Trecho do texto:
DISCURSO DO PAPA JOÃO PAULO II 
NO ENCONTRO COM OS SACERDOTES E RELIGIOSOS

Catedral de São Rufino
Sexta-feira, 12 de Março de 1982

 

Amados Co-irmãos no sacerdócio, caros Religiosos e Religiosas!

1. Vindo a Assis para participar nos trabalhos da assembleia extraordinária da Conferência Episcopal Italiana, como teria podido omitir de ter um encontro, mesmo que seja breve, com vós Sacerdotes e Religiosos dentro desta Catedral histórica, dedicada ao mártir Rufino, primeiro Bispo e principal Patrono da Cidade? A concelebração desta manhã com os Irmãos Bispos, em vez de me dispensar, antes convida-me e pede que vos dirija uma particular saudação que seja uma lembrança da minha presença, hoje, na Igreja local e também um encorajamento a todos vós que, no respectivo âmbito, realizais o vosso trabalho pastoral.

O que fazer: No discurso, a quem é dedicada a catedral onde decorre o encontro?

Entradas mostradas:

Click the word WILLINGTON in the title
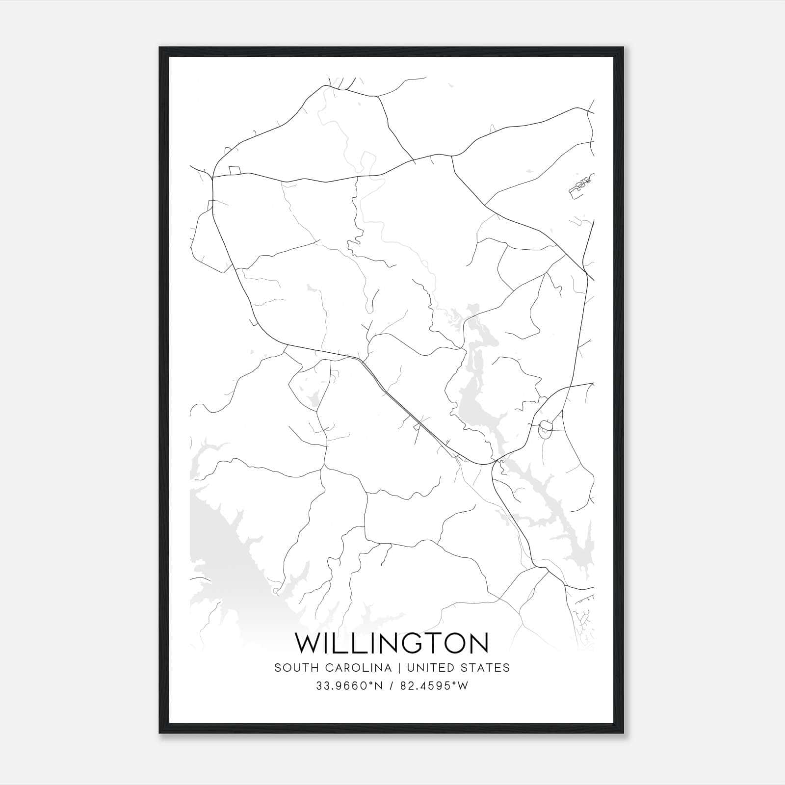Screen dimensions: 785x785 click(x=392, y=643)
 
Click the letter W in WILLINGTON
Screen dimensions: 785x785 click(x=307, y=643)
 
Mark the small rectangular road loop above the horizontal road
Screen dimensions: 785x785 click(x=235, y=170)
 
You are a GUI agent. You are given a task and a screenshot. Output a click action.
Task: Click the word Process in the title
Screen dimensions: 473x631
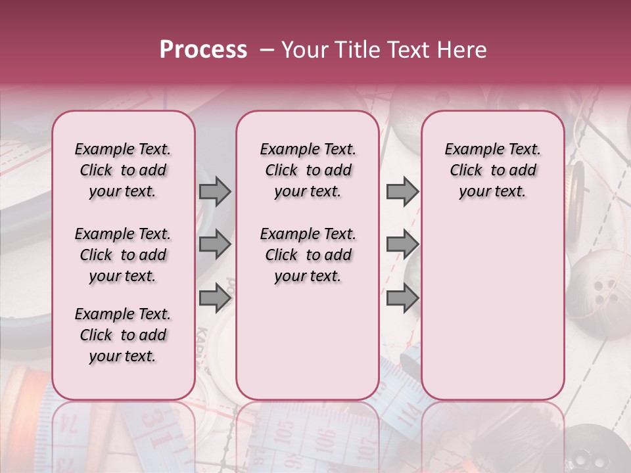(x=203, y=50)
--
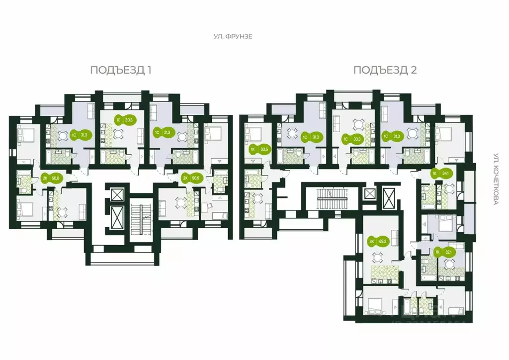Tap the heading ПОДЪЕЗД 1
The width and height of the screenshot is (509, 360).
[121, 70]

Resposta: Ao mártir Rufino, primeiro Bispo e principal Patrono da Cidade.